I think that what works to the advantage of schools like Wisconsin and Pitt is that they're football-first schools. If their basketball teams are successful but flame-out in the NCAA Tournament, that's fine because spring practice is just around the corner.

For basketball-first/only schools like Marquette, I believe that the similar success to Wisco/Pitt would eventually be met with much more scrutiny and fans/boosters would want to see some more positive postseason results.

That Izzo stat is amazing. Where did you find it?  Is he the only one?

MerrittsMustache

Quote from: radome on January 25, 2011, 03:28:49 PM
That Izzo stat is amazing. Where did you find it?  Is he the only one?

Actually, he was the first guy that came to mind so I did a Google search of his regular season and postseason record.
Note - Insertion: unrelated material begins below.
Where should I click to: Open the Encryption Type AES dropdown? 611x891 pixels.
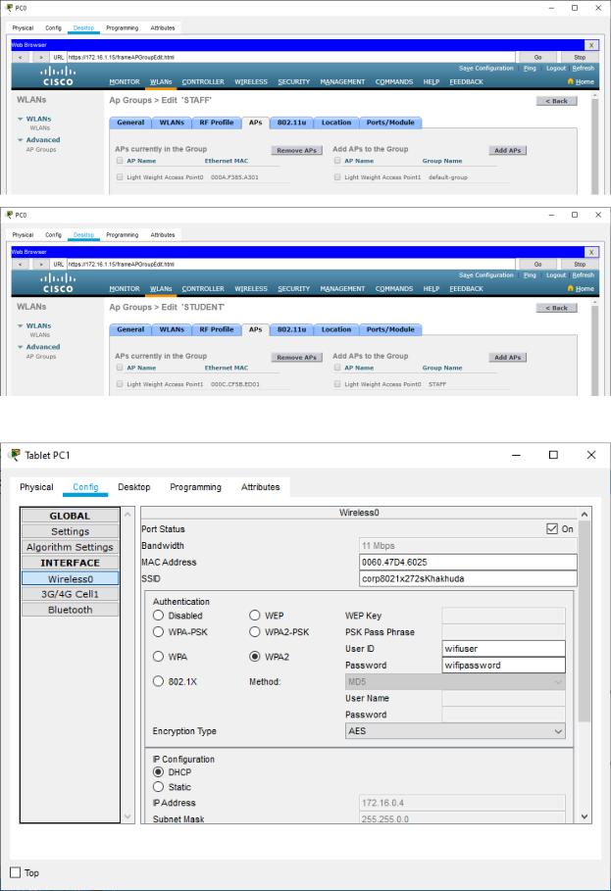(456, 731)
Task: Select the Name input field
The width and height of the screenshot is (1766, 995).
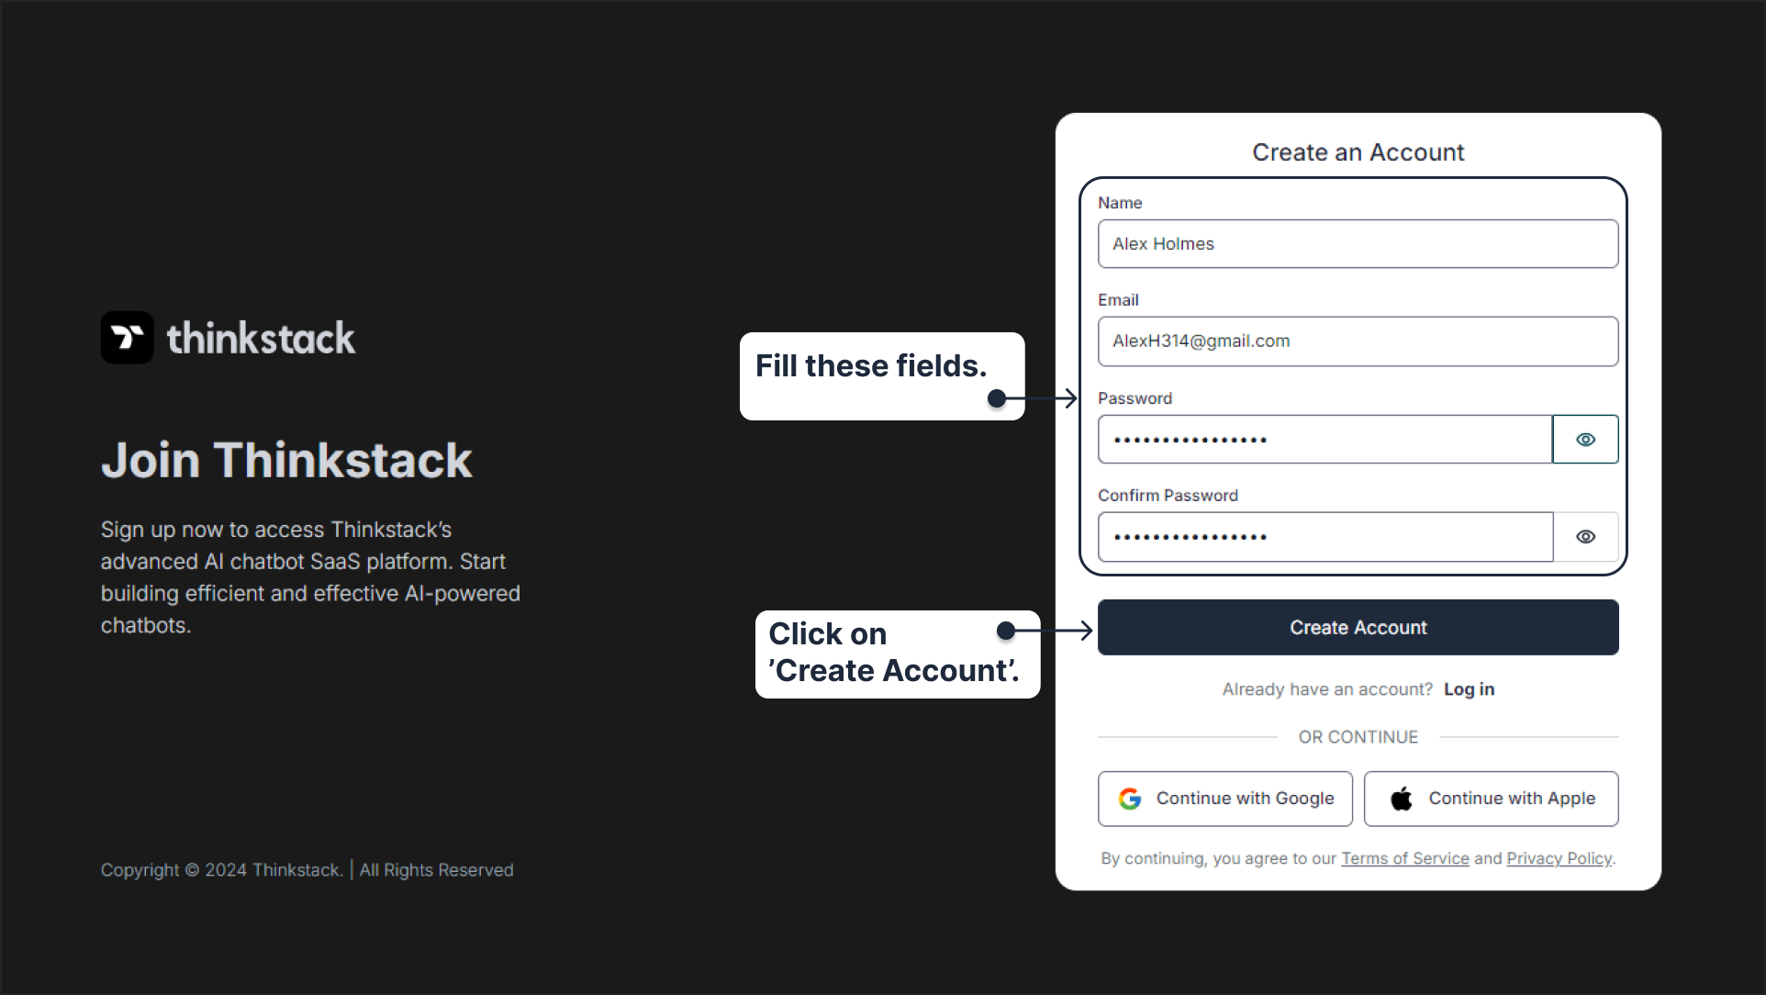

It said he had the third-highest NCAA Tournament winning percentage but I'm not sure who is ahead of him, although I'd assume John Wooden is.

CTWarrior

Winning the national championship is really, really hard.  Getting to the Final Four is really, really hard. 

I'm not one who thinks that the NCAA tournament is the only thing that matters.

I would take lots of joy in things like winning a Big East Regular Season Championship or a Big East tournament championship.  Those things are also really, really difficult, too, but UW and Pitt challenge for conference crowns year in and year out and there is something fun for the fan in that.  I might be mistaken, but we've won maybe two regular season championships and one league tournament title ever.

Frankly, I get great enjoyment out of rooting for my alma mater Marquette, but other than those few championships, one Final Four run and one sweet 16 run, we have practically never won anything of importance since McGuire left.  We have lots of nice regular season wins to look back at, but since I set foot on campus in 1979 we haven't done a ton of winning of important things (Great Alaska Shootouts excepted)
Calvin:  I'm a genius.  But I'm a misunderstood genius. 
Hobbes:  What's misunderstood about you?
Calvin:  Nobody thinks I'm a genius.